Accepted at NeurIPS 2022 - Datasets and Benchmarks Track

• Title: AnoShift: A Distribution Shift Benchmark for Unsupervised Anomaly Detection
• Authors: Marius Dragoi, Elena Burceanu, Emanuela Haller, Andrei Manolache, Florin Brad
• ArXiv Preprint

💥💥 AD benchmark for both In-Distribution (ID) and Out-Of-Distribution (OOD) Anomaly Detection tasks (full results)

Out-Of-Distribution Anomaly Detection

Method	ROC-AUC ( $\uparrow$ )
	IID	NEAR	FAR
OC-SVM [3]	76.86	71.43	49.57
IsoForest [10]	86.09	75.26	27.16
ECOD [6]	84.76	44.87	49.19
COPOD [8]	85.62	54.24	50.42
LOF [11]	91.50	79.29	34.96
SO-GAAL [1]	50.48	54.55	49.35
deepSVDD [2]	92.67	87.00	34.53
AE for anomalies [4]	81.00	44.06	19.96
LUNAR [9]	85.75	49.03	28.19
InternalContrastiveLearning [7]	84.86	52.26	22.45
BERT for anomalies [5]	84.54	86.05	28.15

• Average results over multiple runs
• Train data files "[year]_subset.parquet" with year in {2006, 2007, 2008, 2009, 2010}
• IID test data files "[year]_subset_valid.parquet" with year in {2006, 2007, 2008, 2009, 2010}
• NEAR test data files "[year]_subset.parquet" with year in {2011, 2012, 2013}
• FAR test data files "[year]_subset.parquet" with year in {2014, 2015}
• Results for each split are reported as an average over the performance on each year
• Scripts for repoducing the results are available in 'baselines_OOD_setup/' (check Baselines section for more details).
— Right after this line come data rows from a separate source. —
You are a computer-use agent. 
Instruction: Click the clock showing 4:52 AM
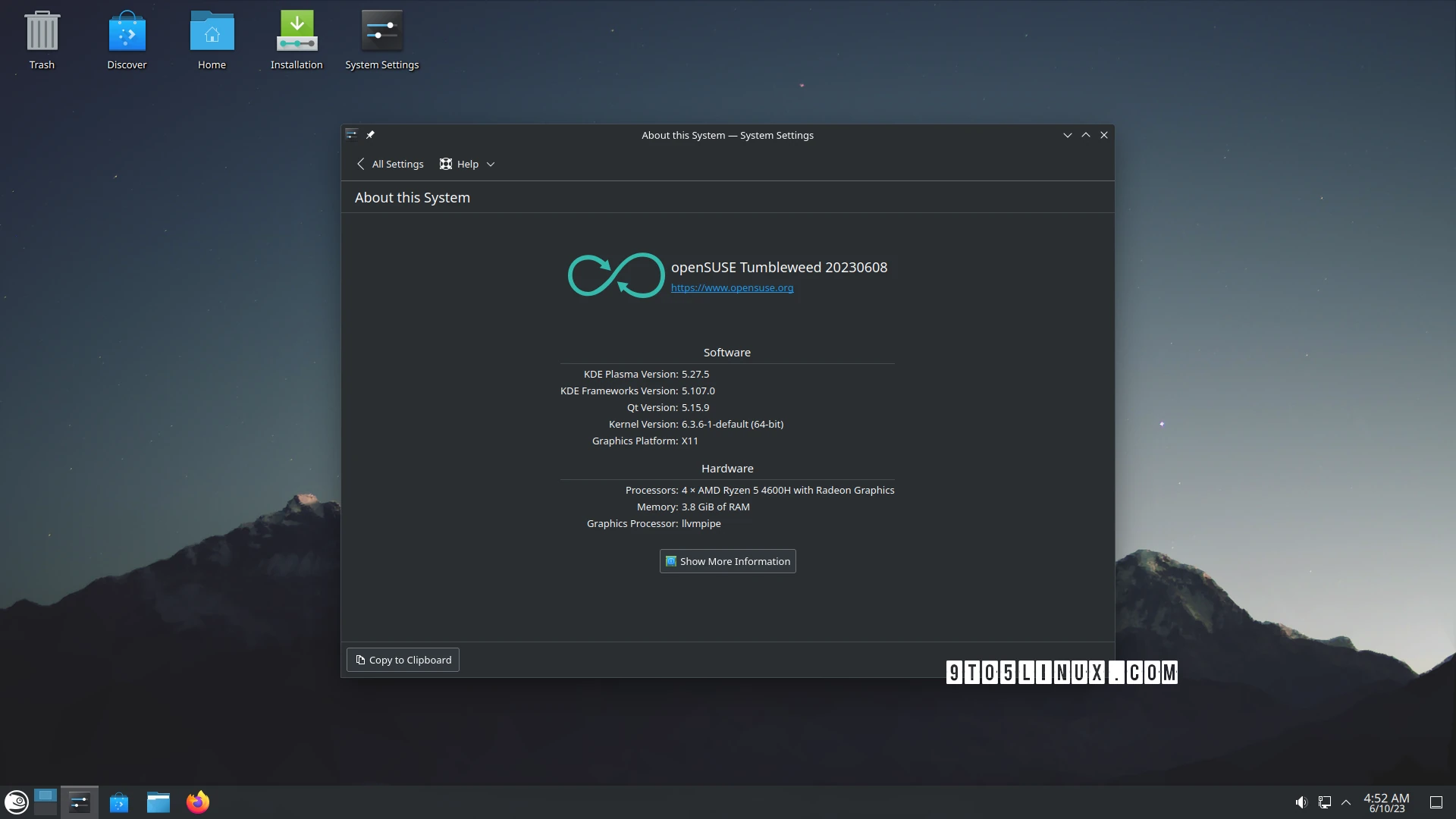tap(1385, 802)
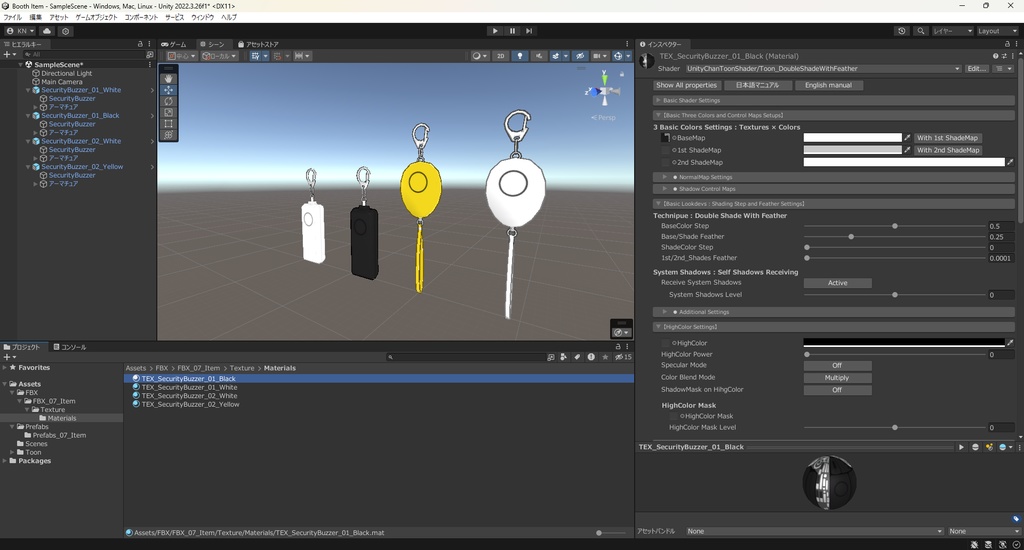Screen dimensions: 1024x550
Task: Click the cloud services icon
Action: pos(47,31)
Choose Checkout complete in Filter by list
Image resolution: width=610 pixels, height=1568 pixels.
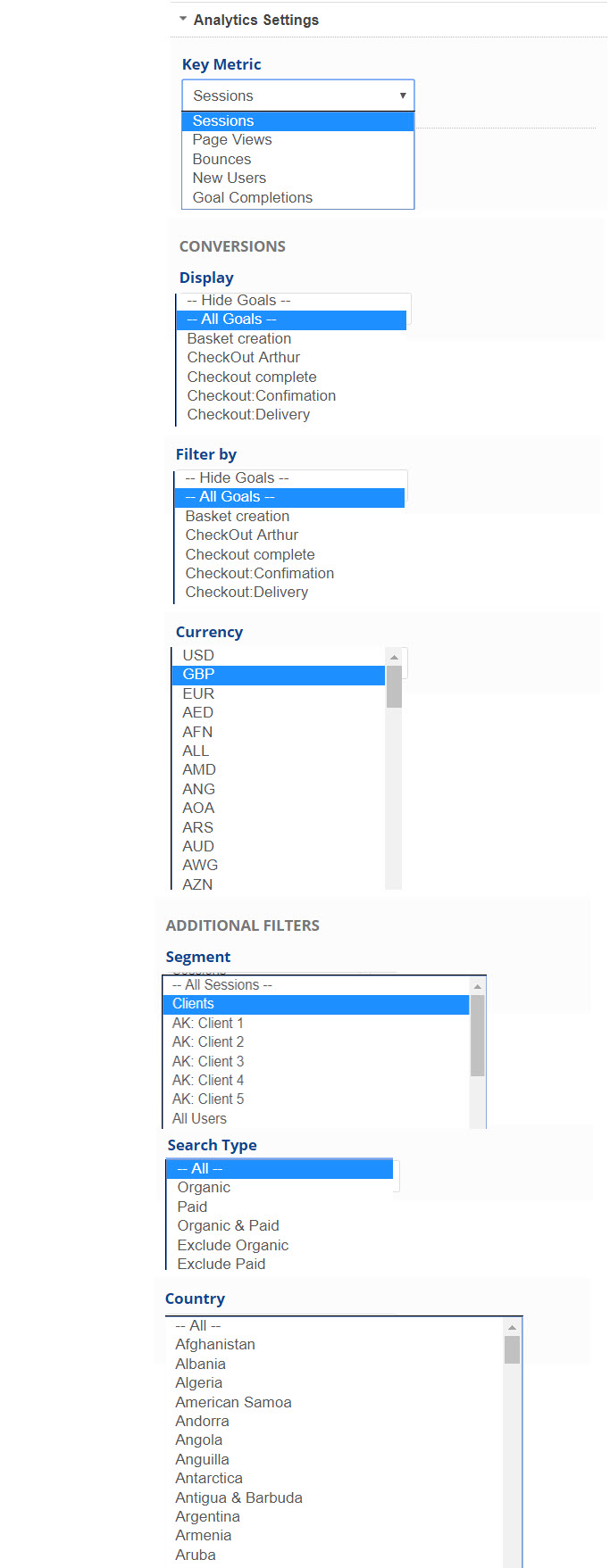pyautogui.click(x=250, y=555)
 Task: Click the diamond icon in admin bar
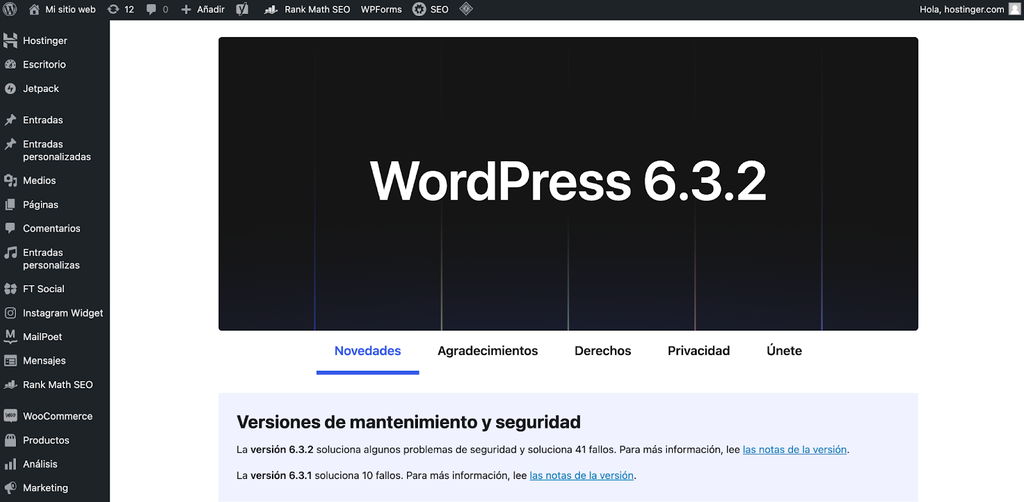(x=466, y=9)
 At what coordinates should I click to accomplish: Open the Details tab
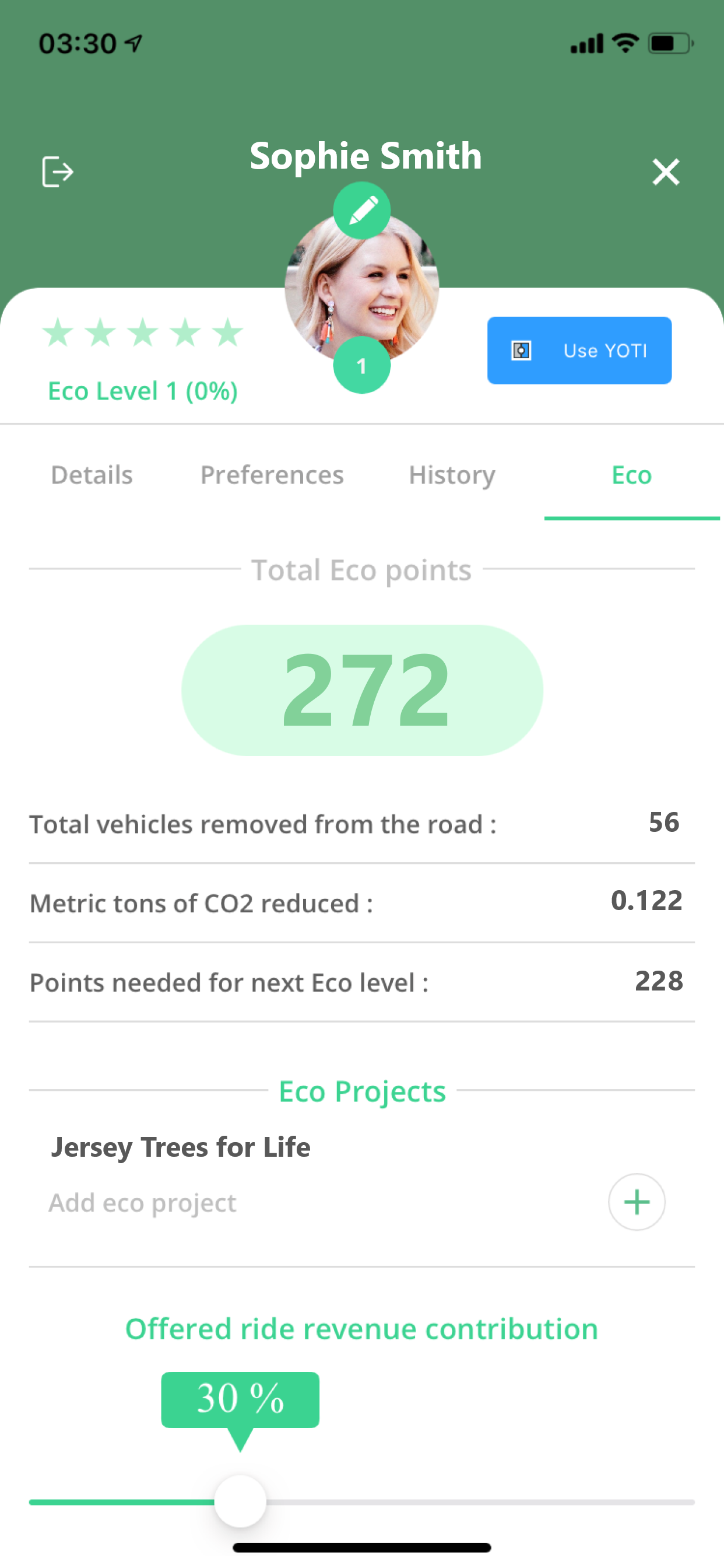92,475
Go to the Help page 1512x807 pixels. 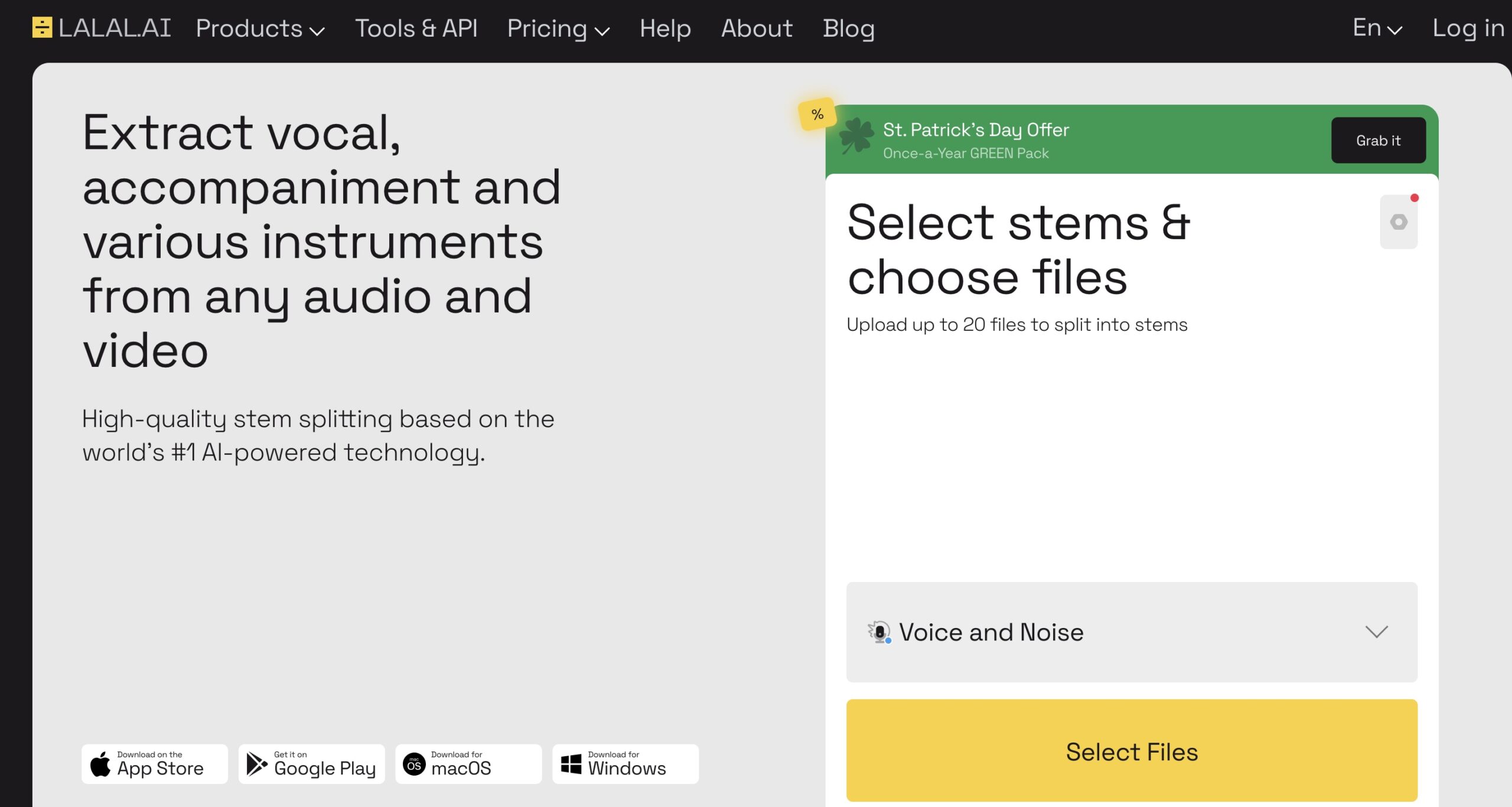(665, 28)
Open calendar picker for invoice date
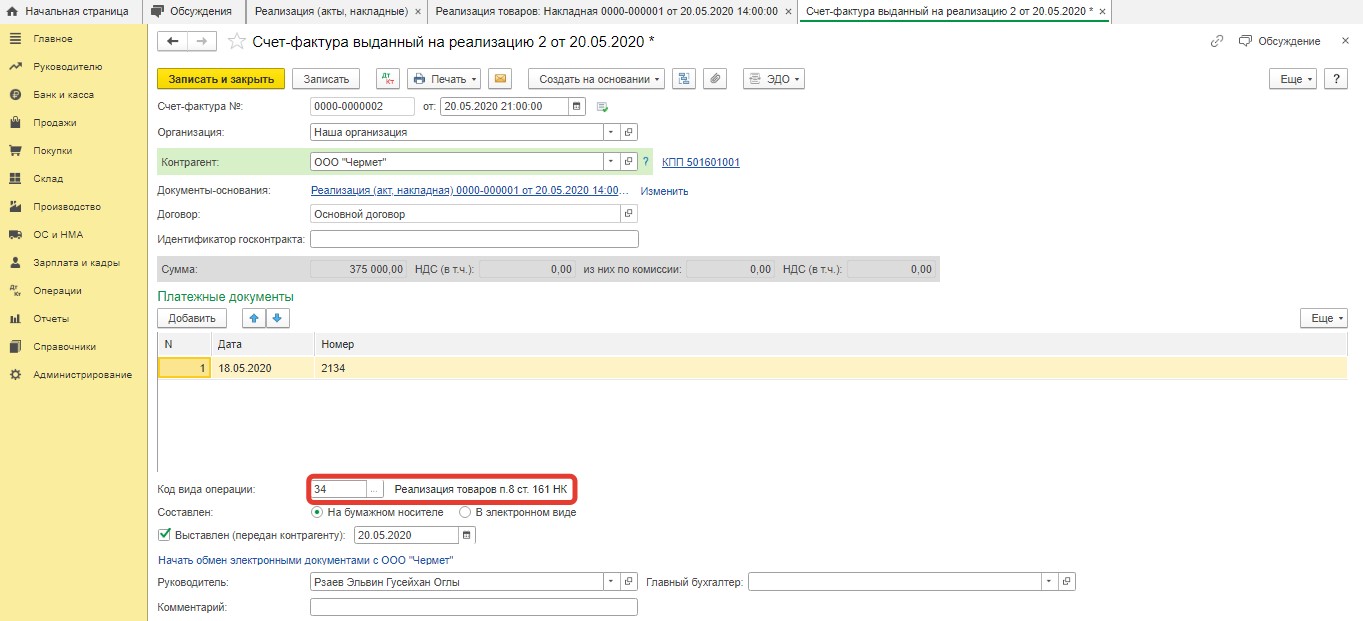 [577, 106]
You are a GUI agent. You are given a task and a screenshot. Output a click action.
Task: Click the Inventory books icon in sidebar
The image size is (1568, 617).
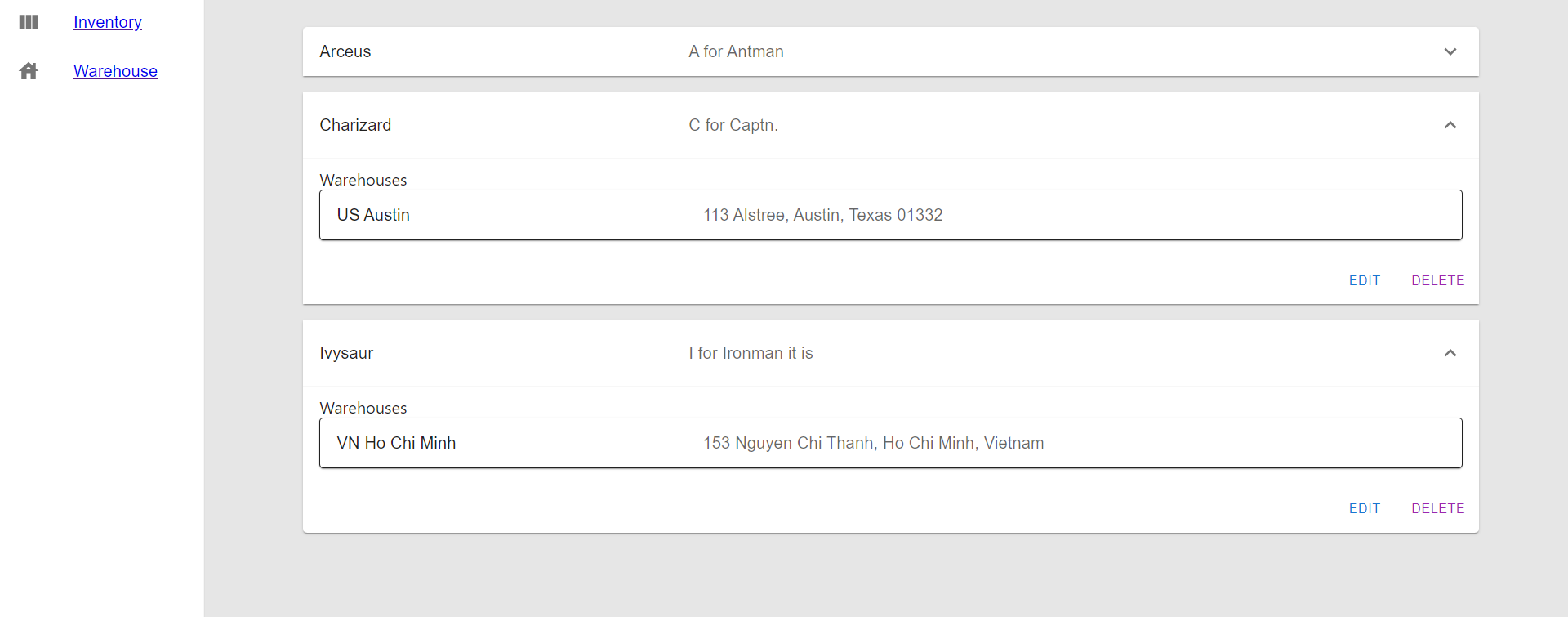pos(29,22)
In-Distribution Anomaly Detection

Method	ROC-AUC ( $\uparrow$ )
OC-SVM [3]	68.73
IsoForest [10]	81.27
ECOD [6]	79.41
COPOD [8]	80.89
LOF [11]	87.61
SO-GAAL [1]	49.90
deepSVDD [2]	88.24
AE for anomalies [4]	64.08
LUNAR [9]	78.53
InternalContrastiveLearning [7]	66.99
BERT for anomalies [5]	79.62

• Average results over multiple runs
• Train data files "[year]_subset.parquet" with year in {2006, 2007, 2008, 2009, 2010, 2011, 2012, 2013, 2014, 2015}
• Test data files "[year]_subset_valid.parquet" with year in {2006, 2007, 2008, 2009, 2010, 2011, 2012, 2013, 2014, 2015}
• Scripts for repoducing the results are available in 'baselines_ID_setup/' (check Baselines section for more details).

AnoShift Protocol

• We introduce an unsupervised anomaly detection benchmark with data that shifts over time, built over Kyoto-2006+, a traffic dataset for network intrusion detection. This type of data meets the premise of shifting the input distribution: it covers a large time span (from 2006 to 2015), with naturally occurring changes over time. In AnoShift, we split the data in IID, NEAR, and FAR testing splits. We validate the performance degradation over time with diverse models (MLM to classical Isolation Forest).

• With all tested baselines, we notice a significant decrease in performance on FAR years for inliers, showing that there might be a particularity with those years. We observe a large distance in the Jeffreys divergence on FAR and the rest of the years for 2 features: service type and the number of bytes sent by the source IP.

• From the OTDD analysis we observe that: first, the inliers from FAR are very distanced to training years; and second, the outliers from FAR are quite close to the training inliers.

• We propose a BERT model for MLM and compare several training regimes: iid, finetune and a basic distillation technique, and show that acknowledging the distribution shift leads to better test performance on average.

Kyoto-2006+ data

• Original Kyoto-2006+ data available at: https://www.takakura.com/Kyoto_data/ (in AnoShift we used the New data (Nov. 01, 2006 - Dec. 31, 2015))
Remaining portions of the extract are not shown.